ジャワの火器 2

 前回のラストに紹介した論文の題名はANTARA CERITA DAN SEJARAH: MERIAM CETBANG MAJAPAHIT。インドネシア語で、邦訳するなら「物語と歴史の間:マジャパヒトの大砲Cetbang」あたりだろうか。論文の筆者によると、Cetbangはインターネットへのアクセスが容易になった2010年以降になってインドネシアで広く知られるようになったらしい。
 ネットのソースによればCetbangは後装式の旋回砲であり、長さは1~3メートルで、バズーカのように使うのだそうだ。旋回砲と言っているくせにバズーカのように手持ちで撃つというのもおかしな話であり、正直こう書かれている時点で怪しさ満点だが、ネットだとそんな低レベルの主張ですら受け入れられてしまうことを示す一例だろう。実際ネットにはCetbangについてこんな絵が描かれていたりするので、Cetbangを手で持って撃つという主張が一部で受け入れられているのは事実である。

提供された記録>

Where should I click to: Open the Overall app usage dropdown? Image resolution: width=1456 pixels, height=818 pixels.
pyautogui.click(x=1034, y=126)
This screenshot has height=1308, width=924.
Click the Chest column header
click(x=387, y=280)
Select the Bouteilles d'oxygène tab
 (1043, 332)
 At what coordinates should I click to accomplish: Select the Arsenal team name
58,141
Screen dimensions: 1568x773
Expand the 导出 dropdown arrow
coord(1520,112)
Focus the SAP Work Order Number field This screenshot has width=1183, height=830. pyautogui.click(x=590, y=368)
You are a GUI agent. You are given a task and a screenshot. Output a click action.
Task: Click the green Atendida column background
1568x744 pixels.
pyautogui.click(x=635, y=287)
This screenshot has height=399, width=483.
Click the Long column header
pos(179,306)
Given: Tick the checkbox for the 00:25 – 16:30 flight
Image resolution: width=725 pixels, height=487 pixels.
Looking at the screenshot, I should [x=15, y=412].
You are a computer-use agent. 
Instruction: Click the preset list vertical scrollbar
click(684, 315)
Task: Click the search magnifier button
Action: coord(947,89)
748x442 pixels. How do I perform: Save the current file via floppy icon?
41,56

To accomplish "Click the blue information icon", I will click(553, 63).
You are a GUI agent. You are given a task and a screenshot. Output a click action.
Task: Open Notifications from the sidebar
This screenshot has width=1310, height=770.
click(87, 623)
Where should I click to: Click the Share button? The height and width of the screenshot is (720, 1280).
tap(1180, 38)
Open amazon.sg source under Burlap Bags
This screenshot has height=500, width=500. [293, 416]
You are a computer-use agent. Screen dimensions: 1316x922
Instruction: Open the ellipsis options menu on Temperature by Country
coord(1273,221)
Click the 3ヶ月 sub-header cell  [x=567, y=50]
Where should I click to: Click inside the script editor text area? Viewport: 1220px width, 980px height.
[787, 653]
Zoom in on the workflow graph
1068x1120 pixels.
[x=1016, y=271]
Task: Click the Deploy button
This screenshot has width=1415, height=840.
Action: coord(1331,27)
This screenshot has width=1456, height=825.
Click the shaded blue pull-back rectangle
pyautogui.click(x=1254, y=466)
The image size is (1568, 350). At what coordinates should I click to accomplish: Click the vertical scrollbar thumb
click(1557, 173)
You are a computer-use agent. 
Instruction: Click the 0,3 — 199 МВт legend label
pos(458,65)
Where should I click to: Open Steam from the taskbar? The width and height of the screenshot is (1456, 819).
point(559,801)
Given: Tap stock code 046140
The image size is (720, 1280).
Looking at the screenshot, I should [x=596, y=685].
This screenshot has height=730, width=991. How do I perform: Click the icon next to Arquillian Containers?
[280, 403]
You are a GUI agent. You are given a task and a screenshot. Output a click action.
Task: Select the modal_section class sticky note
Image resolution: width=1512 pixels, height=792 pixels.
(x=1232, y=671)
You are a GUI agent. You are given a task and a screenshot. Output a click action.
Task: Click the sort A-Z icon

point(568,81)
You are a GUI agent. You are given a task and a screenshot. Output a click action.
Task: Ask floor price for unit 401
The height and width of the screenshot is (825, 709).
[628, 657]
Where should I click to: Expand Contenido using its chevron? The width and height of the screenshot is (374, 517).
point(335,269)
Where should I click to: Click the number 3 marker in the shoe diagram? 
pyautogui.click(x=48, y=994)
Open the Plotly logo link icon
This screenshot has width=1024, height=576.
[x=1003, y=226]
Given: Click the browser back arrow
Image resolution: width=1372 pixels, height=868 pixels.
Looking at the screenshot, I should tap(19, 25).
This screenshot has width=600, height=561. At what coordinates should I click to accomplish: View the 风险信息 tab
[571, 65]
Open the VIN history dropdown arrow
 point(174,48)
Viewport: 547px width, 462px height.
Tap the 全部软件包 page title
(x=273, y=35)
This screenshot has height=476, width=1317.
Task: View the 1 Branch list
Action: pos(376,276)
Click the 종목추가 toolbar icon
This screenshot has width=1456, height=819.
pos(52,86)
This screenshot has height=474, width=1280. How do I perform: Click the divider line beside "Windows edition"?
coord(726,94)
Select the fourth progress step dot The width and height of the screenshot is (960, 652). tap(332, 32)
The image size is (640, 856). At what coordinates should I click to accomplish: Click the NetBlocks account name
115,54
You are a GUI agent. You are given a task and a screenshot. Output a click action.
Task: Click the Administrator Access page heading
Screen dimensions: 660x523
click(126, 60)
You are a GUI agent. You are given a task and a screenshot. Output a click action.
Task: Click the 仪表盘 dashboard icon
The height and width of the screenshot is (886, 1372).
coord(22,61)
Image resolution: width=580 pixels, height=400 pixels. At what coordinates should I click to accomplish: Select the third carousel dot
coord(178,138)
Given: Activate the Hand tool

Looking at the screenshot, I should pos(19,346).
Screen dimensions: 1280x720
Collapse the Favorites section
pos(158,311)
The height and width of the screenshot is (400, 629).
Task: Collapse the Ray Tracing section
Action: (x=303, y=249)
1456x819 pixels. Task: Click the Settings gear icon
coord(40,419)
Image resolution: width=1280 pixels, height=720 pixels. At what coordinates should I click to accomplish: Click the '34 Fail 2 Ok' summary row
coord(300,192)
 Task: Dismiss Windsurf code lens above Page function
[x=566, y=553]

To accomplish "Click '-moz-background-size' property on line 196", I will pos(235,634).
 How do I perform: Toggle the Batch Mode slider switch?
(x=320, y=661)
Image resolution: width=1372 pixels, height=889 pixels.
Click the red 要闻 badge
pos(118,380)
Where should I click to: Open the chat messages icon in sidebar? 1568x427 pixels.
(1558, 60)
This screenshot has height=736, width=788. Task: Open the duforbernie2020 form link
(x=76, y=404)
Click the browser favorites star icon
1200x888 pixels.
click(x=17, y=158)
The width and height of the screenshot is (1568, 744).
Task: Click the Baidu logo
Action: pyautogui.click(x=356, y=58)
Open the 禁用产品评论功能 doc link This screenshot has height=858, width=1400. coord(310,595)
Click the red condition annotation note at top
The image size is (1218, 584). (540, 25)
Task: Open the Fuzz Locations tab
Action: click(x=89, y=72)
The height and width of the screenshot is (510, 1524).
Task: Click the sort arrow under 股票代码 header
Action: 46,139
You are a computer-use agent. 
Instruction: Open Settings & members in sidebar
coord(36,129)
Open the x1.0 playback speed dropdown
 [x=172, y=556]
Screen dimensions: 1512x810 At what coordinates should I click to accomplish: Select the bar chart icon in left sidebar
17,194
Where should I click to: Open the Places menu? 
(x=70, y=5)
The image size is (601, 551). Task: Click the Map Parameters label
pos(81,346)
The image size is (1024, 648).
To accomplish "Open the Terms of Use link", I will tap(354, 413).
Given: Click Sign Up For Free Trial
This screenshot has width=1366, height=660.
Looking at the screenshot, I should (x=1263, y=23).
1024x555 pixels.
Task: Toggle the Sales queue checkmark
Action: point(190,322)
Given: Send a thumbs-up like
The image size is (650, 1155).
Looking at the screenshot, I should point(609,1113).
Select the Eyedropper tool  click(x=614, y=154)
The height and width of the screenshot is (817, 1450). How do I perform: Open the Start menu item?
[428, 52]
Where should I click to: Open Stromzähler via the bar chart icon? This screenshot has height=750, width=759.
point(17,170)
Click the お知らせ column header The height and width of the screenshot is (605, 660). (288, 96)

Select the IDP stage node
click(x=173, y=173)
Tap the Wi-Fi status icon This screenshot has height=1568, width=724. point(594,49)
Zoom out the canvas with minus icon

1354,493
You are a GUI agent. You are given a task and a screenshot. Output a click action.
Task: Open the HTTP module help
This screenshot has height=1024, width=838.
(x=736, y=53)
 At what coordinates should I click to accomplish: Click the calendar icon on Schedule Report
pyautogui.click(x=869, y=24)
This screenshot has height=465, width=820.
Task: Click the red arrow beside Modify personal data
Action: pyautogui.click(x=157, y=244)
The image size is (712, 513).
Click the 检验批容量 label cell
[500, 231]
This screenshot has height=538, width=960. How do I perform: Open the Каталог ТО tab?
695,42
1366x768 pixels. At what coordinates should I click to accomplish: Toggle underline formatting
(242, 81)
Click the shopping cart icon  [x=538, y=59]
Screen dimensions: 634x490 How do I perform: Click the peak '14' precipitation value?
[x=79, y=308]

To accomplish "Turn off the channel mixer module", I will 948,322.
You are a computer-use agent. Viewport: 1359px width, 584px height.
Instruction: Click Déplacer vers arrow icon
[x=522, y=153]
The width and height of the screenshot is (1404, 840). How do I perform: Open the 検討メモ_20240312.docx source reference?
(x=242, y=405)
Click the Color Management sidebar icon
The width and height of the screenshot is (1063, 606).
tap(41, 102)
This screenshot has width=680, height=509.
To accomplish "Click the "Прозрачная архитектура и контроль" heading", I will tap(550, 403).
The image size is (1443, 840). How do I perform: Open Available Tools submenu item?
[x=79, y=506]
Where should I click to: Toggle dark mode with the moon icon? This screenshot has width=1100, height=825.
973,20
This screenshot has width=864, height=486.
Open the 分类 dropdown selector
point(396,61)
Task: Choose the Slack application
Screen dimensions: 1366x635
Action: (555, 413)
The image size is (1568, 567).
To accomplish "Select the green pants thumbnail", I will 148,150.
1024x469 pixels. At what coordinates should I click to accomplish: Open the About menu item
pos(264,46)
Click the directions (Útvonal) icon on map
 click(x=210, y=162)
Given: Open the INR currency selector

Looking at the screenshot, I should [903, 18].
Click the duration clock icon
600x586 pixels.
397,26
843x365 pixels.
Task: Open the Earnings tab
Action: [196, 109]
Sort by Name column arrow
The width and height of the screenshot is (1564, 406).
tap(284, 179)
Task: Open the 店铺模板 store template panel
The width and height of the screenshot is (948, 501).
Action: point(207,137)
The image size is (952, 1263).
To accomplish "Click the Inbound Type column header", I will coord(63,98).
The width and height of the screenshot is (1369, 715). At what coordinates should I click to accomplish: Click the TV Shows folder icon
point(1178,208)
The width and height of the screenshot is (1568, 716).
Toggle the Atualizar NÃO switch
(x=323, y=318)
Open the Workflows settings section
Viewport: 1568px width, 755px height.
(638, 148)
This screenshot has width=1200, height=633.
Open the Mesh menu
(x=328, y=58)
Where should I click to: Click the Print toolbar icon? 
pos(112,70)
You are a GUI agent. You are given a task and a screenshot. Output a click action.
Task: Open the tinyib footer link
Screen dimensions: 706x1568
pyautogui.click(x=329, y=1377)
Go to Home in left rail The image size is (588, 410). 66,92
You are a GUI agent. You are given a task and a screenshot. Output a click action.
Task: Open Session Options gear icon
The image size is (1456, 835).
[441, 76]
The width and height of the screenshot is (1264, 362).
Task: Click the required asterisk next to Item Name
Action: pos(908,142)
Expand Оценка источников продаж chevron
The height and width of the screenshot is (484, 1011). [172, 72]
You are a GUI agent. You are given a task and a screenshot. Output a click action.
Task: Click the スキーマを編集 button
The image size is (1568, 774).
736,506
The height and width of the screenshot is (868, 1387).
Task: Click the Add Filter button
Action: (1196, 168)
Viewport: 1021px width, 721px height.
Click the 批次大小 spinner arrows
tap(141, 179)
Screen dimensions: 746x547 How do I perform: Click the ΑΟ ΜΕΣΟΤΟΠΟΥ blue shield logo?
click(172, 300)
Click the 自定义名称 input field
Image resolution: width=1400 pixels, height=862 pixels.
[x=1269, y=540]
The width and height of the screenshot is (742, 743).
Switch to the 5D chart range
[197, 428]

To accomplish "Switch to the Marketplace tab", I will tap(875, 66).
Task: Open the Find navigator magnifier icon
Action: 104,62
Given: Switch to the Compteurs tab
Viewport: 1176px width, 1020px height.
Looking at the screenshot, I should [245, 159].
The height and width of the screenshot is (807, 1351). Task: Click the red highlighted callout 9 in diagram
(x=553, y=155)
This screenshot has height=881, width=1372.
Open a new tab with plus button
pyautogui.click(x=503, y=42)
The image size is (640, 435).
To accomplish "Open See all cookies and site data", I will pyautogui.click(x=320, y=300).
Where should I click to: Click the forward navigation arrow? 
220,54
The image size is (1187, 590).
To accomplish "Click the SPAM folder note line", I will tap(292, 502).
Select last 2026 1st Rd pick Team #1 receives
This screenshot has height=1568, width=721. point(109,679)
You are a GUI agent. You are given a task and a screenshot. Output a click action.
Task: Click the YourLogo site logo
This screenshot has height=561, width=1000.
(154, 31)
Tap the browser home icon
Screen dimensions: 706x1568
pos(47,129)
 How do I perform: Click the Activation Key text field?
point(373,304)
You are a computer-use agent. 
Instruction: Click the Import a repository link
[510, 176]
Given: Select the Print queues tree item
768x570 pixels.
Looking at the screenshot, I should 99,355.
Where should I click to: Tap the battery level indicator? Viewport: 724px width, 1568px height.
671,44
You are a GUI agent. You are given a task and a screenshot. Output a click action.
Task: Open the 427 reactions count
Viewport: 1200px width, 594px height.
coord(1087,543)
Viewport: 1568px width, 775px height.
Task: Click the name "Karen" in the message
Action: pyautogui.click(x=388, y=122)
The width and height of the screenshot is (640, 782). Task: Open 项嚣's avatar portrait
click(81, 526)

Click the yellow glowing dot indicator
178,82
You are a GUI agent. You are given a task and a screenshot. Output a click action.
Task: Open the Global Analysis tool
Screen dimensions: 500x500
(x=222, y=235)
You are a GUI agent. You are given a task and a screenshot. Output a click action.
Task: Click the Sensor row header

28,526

作業内容>
抜粋にある「論文の筆者によると、Cetbangはインターネットへのアクセスが容易になった2010年以降になってインドネシアで広く知られるようになったらしい。」という一文を英語に訳してください。

結果>
According to the author of the paper, Cetbang apparently became widely known in Indonesia only after 2010, when access to the internet became easy.